Noch bis 17. Februar: JÜDISCHE FILMTAGE MÜNCHEN

Im Jüdischen Gemeindezentrum am Jakobsplatz finden vom 15. bis zum 17. Februar 2013 zum vierten Mal die Jüdischen Filmtage München statt. Im Jahr 2013 stehen sie unter dem Motto „Identitäten“.

Was ist der Film anderes als der Wunsch, das Leben in Kunst zu verwandeln, bevor es vergeht? (Claudio Magris)

Liebe Filmfreunde,

Ende Januar, Anfang Februar ist inzwischen traditionell Filmzeit – jedenfalls für die Mitglieder und Freunde der Israelitischen Kultusgemeinde München und Oberbayern. Denn zum inzwischen vierten Mal finden nun schon die Jüdischen Filmtage München statt. Im Jahr 2013 stehen sie unter dem Motto „Identitäten“.

Zu der Frage, wer man ist, gehören als Antipoden auch die Fragen: Wer möchte ich sein? oder Wer darf ich sein? Diesem ebenso vielschichtigen wie spannenden Themenkomplex widmen sich die bevorstehenden Filmabende auf sehr unterschiedliche Weise. Die Dokumentation „Married to the Marimba“ will nachvollziehen, wie und warum ein Mensch vom Orchester- zum Straßen musiker wird, vom säkularen zum religiösen Ju dentum findet und sich dabei zu einem Weltbürger entwickelt.

Musik bestimmt auch das Leben des kleinen Geigenvirtuosen in dem vielfach preisgekrönten Spielfilm „Wunderkinder“. Eine ganz andere Wandlung in Form einer Identitätskrise  spielt sich ab, wenn eine jüdische und eine muslimische Familie erfahren, dass sie den Stammhalter der jeweils anderen aufgezogen haben.
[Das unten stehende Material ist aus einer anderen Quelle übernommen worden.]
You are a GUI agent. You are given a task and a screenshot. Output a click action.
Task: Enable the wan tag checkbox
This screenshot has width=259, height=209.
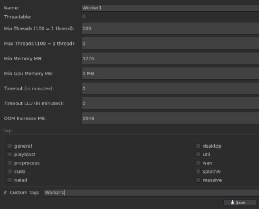tap(198, 163)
Wie werden wir, was wir sind? Und wie werden wir von an deren wahrgenommen? Herkunft und Religion, kulturelle Prägung und Erziehung kommen zweifellos die Hauptrollen im Spiel des Lebens zu. Wie identitätsstiftend dabei auch Sprache – in diesem Fall die jiddische – ist, beschreibt der wunderbare kleine Film „A Maiseh“. Was es bedeutet, seine Vergangenheit hinter sich zu lassen, behandeln auch der Dokumentarfilm „Alexander Granach – Da geht ein Mensch“ und der Spielfilm „A Green Chariot“. Der eine erzählt vom Aufbruch eines Bäckergesellen 1906 aus Galizien nach Berlin in die Welt des Films und Theaters, der andere vom Wunsch eines jungen Neueinwanderers aus der Ukraine, Israeli zu werden.

Gad Granach (1915–2011), der Sohn des legendären Schauspielers, fand für sich übrigens eine sehr pragmatische Antwort auf all diese Probleme: „Ich weiß gar nicht, warum Menschen immer ihre Identität suchen müssen. Mir haben sie gesagt, wie ich heiße, das hat mir vollkommen gereicht.“

Das Finale der Filmtage bildet die Aufführung des Stummfilms „Der Student von Prag“ (der mehr sein möchte und darum sein Spiegelbild verkauft) aus dem Jahr 1913, mit Livemusik, gespielt vom Orchester Jakobsplatz.
Ellen Presser, der Leiterin des Kulturzentrums ist es einmal mehr gelungen, viele wohlwollende Institutionen zu finden: u. a. von ccc-Cinema und Television GmbH, Berlin, über das Jüdische Filmfestival Berlin & Potsdam bis hin zu The Ma’aleh Film School in Jerusalem und ZDF / ARTE. Freuen Sie sich also mit mir auf die Jüdischen Filmtage 2013.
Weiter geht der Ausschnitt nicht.